Your ratio is excellent which compares 'good' and 'bad' cholesterol. I looked up the "Epic Saturated Fat Experiment". The authority isn't a health professional, but has a BS degree in Diet and Exercise. My oldest grandchild has this degree, but it hardly qualifies her as an expert, but an advisor. Also, if you google it, the number of subjects studied was ... one person!... the 'study' also suggested saturated fats are good for you because our ancestors favored them. Growing up eating venison and wild birds makes me an expert by this criteria, and believe me, critters carried very little fat compared to today's high fat animals and birds. I'm an old guy, I've seen the change first hand.
I'm not a health professional but have struggled for years with cholesterol issues. I have found that eating whole grains in pasta and bread reduced my total cholesterol. You can make your own marinara sauce using San Marsano plum tomatoes with no added sugar, onions, garlic and Italian herbs. Limit your wine, and dry reds have lower sugars, use olive oil, and of course exercise, which you do. Coconut products are considered a very high source of fat and cholesterol. I'd simply carry on and not worry about your diet, just monitor it. Again, I'm not a health professional.

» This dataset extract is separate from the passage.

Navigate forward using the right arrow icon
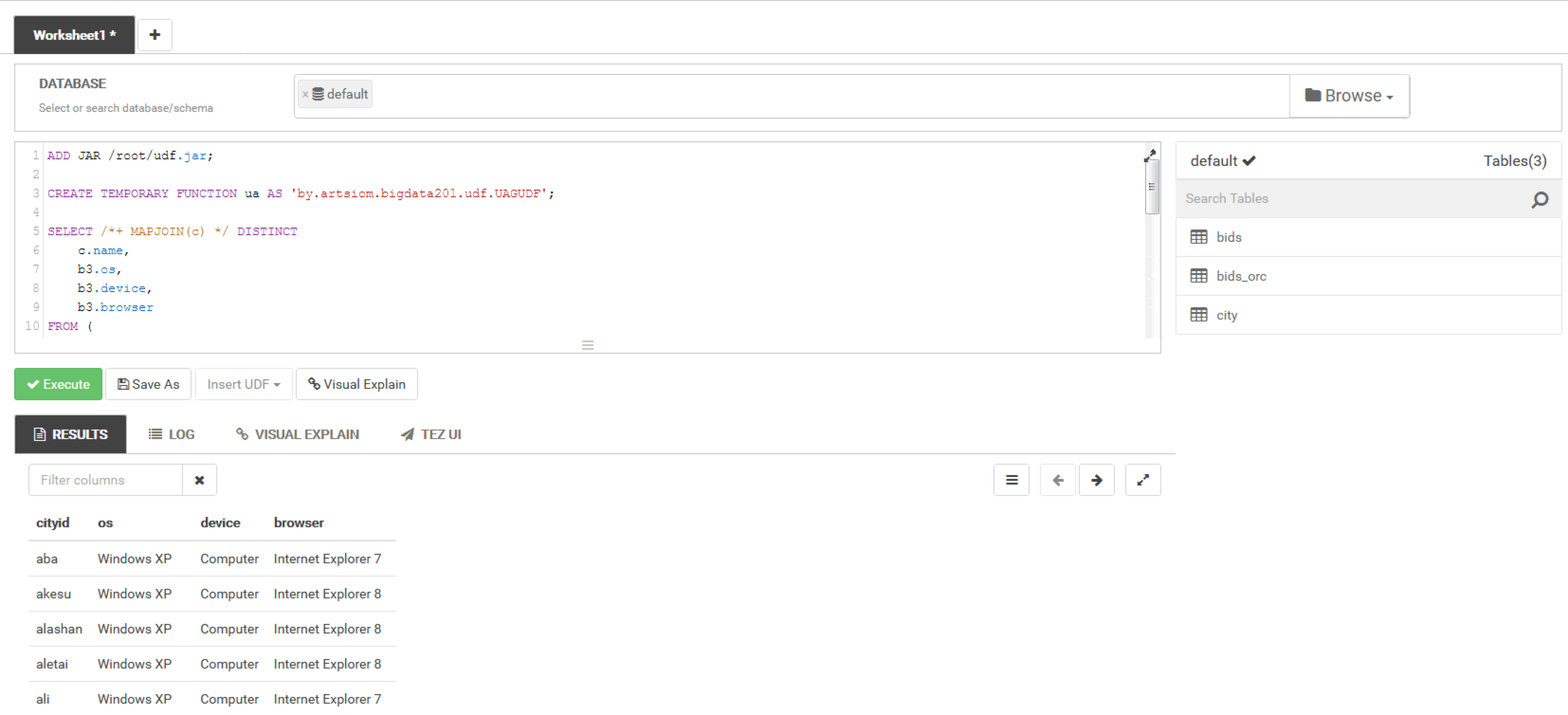Image resolution: width=1568 pixels, height=715 pixels. pyautogui.click(x=1098, y=480)
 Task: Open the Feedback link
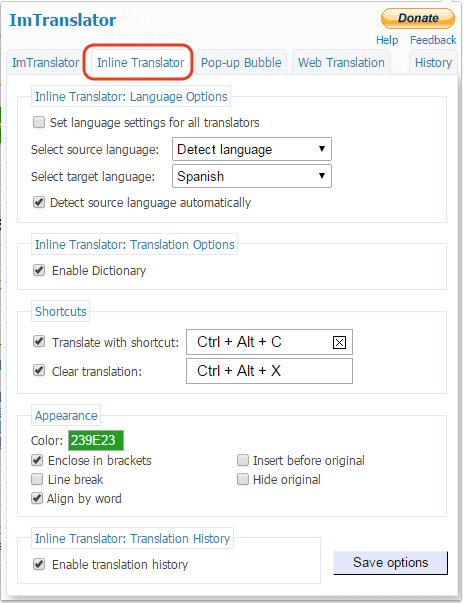click(x=433, y=40)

LDL particles correlate to triglyceride levels. High triglycerides correlate with small dense LDL (that's bad) and low triglycerides correlate to large buoyant LDL (benign - not a problem). Saturated fat raise large buoyant LDL. Vegan sources of saturated fat include coconut products and nuts (pili-nuts, brazil, macademia).
Also, you might be interested in the article "Epic Saturated Fat Experiment - The Effects of 15 days of 100 Grams of Saturated Fat Per Day on Cholesterol Levels in a healthy adult male." The very noteworthy lab improvements: "Testosterone increased ~70%, from 586-841 and triglycerides decreased 34%, dropping from 100 to 66. HDL also increased ~27%, from 60 to 76."